As our knowledge grew, we lit our lives with candles, whale oil lamps, then gaslights to today’s electricity transmitted over long distances via national interconnected grids. This grid infrastructure also connected our minds, beyond writing on early papyrus, paper, parchment scrolls to books, letters, pamphlets, newspapers, radio, television to today’s broadband-linked internet and social media. Hence, the new term “infostructure”.
Our combined physical infrastructure, from earlier roads, bridges, rails, urban mass transit, sewerage, sanitation, and water pipes, gave rise to today’s burgeoning infostructure, as our economies changed. Tangible material goods production became outpaced by the growth of services and intangibles. These intangible services, intellectual products and digital assets include patents, brands, copyrights, diplomas and business models. Research needs grew and national laboratories innovated genetic approaches to health, renewable energy from the Sun’s free photons and computers, robotics, human-trained machine learning, algorithms, described by Don and Alex Tapscott in “Blockchain Revolution” (2016). These software technologies are managing our pensions, making our life decisions and their information warfare is now replacing tanks and aircraft carriers. So, “Lets Train Humans First Before We Train Machines”!

------

Continue the passage on the rise of infostructure from the point where it ends. The material that comes next is from another source.

» **PROVIDED MATERIAL**
------

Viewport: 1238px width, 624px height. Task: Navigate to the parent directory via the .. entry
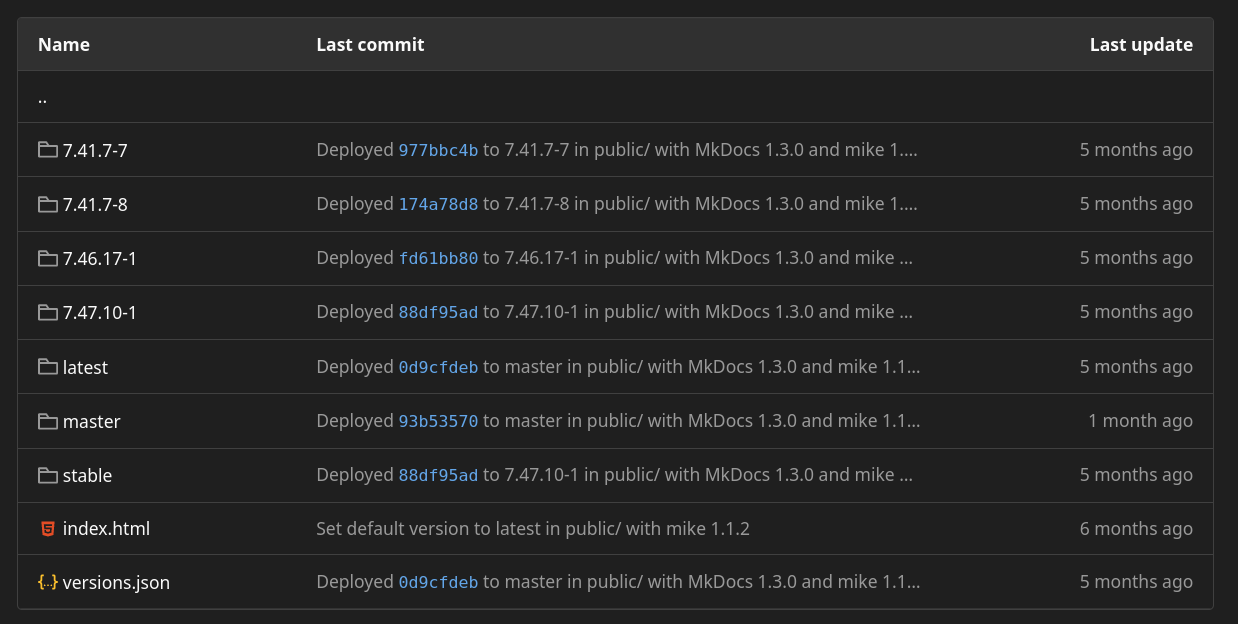[x=41, y=96]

------

» **WRITTEN ANSWER**
This infostructure grew from our one-room schoolhouses fostering our children’s minds, to free public education, early head start childcare and development programs. Student loans allowed wider participation in colleges and state-funded universities as magnets for new markets. The Covid 19 pandemic taught us that we can no longer rely on the Love Economy: families, volunteering, charity and women’s unpaid work to care for our sick and elderly or raising our children. Four million women: frontline nurses, teachers and service workers lost their jobs. Childcare centers closed, forcing many others to quit other vital public service jobs. Thus, today’s human services infostructure requires rebuilding this robust support system, the backbone buttressing all our markets and businesses, to fully restore the 20 million jobs lost in the pandemic. London School of Economics director Minouche Shafik reports that societies average a 14.3% return on investments in preventive healthcare and that childcare is now essential infrastructure, in “What We Owe Each Other“,(2021).
All this infostructure which dominates today’s Information Age, has also brought new dangers, described by Alexander Klimburg in “The Darkening Web” (2017), as hackers and cyber-criminals can now attack electronically our aging critical infrastructure: our pipelines, fiber-optic cables, electrical grids, airports, subways and water systems. Even our satellites are threatened by the space junk we carelessly discarded, that now threatens to turn our planet into an orbiting prison with its self-imposed screen on further space exploration, as I warned in the 1990s. Our planet is now criss-crossed with all our tangible and intangible forms of connectivity, described by futurist Parag Khanna in “Connectography: The Future of Global Civilization” (2016).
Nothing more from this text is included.